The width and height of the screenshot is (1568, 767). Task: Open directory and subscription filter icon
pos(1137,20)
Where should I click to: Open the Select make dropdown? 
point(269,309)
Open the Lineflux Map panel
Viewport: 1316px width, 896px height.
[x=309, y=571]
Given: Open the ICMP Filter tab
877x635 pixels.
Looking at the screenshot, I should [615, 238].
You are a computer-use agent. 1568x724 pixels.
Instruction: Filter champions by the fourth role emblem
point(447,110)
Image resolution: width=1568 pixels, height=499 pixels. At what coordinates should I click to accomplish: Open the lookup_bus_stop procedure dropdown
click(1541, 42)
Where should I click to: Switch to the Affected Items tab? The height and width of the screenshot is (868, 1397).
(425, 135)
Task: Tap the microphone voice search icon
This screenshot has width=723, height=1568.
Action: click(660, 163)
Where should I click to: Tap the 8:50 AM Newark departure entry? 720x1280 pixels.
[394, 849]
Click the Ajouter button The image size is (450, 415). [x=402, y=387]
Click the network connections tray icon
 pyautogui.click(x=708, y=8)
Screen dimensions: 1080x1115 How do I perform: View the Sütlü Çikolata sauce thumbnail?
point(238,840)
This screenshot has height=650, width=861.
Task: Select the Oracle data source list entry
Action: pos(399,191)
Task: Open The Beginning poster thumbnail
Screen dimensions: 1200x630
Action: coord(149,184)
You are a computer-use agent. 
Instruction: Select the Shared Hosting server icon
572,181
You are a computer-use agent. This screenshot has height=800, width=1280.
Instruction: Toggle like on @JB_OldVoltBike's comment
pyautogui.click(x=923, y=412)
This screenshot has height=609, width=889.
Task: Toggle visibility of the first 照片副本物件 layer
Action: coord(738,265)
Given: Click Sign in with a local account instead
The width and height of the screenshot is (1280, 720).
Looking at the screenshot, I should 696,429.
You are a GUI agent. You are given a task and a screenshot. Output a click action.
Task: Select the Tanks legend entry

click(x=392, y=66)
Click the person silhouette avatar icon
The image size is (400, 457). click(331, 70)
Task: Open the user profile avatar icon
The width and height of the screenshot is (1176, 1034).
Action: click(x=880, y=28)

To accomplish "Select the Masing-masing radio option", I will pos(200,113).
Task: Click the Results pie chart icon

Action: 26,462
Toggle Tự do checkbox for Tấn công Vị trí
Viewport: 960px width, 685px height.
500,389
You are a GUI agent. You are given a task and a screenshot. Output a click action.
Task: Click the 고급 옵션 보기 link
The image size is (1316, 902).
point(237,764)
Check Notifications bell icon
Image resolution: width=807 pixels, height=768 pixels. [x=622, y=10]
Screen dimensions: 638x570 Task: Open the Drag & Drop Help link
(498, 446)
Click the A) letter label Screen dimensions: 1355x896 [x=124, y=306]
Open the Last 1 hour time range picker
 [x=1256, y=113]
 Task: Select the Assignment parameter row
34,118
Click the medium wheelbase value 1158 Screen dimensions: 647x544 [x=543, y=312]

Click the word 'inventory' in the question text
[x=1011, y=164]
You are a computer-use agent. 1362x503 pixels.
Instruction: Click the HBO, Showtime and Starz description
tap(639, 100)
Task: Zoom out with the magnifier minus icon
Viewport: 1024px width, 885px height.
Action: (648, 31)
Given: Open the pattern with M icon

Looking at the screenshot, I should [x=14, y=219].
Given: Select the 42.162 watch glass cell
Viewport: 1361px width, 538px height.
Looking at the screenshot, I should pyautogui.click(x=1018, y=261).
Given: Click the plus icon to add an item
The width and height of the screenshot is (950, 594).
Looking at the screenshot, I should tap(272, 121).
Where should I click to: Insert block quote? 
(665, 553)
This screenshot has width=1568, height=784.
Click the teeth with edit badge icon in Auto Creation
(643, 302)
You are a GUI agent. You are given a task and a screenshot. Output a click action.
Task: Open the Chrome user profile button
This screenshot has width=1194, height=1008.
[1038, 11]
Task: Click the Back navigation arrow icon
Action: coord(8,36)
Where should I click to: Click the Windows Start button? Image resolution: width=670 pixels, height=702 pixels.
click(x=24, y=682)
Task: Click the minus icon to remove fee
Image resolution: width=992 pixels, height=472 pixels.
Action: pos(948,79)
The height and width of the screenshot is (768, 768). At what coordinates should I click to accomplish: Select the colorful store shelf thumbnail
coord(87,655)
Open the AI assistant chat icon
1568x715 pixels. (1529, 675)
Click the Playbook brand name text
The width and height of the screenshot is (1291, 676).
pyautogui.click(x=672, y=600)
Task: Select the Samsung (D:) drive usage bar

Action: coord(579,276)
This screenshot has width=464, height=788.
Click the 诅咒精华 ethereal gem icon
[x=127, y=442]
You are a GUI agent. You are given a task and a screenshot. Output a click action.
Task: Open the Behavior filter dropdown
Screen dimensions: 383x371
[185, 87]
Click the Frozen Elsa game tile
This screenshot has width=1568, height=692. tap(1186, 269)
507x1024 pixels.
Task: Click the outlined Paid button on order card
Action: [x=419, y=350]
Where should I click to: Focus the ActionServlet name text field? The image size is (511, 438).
------------------------------------------------------------
Problem to solve
Check each line of the listing for "user". Show those that have it.

Solution to the problem
Task: Open the user profile avatar icon
Task: Open the Chrome user profile button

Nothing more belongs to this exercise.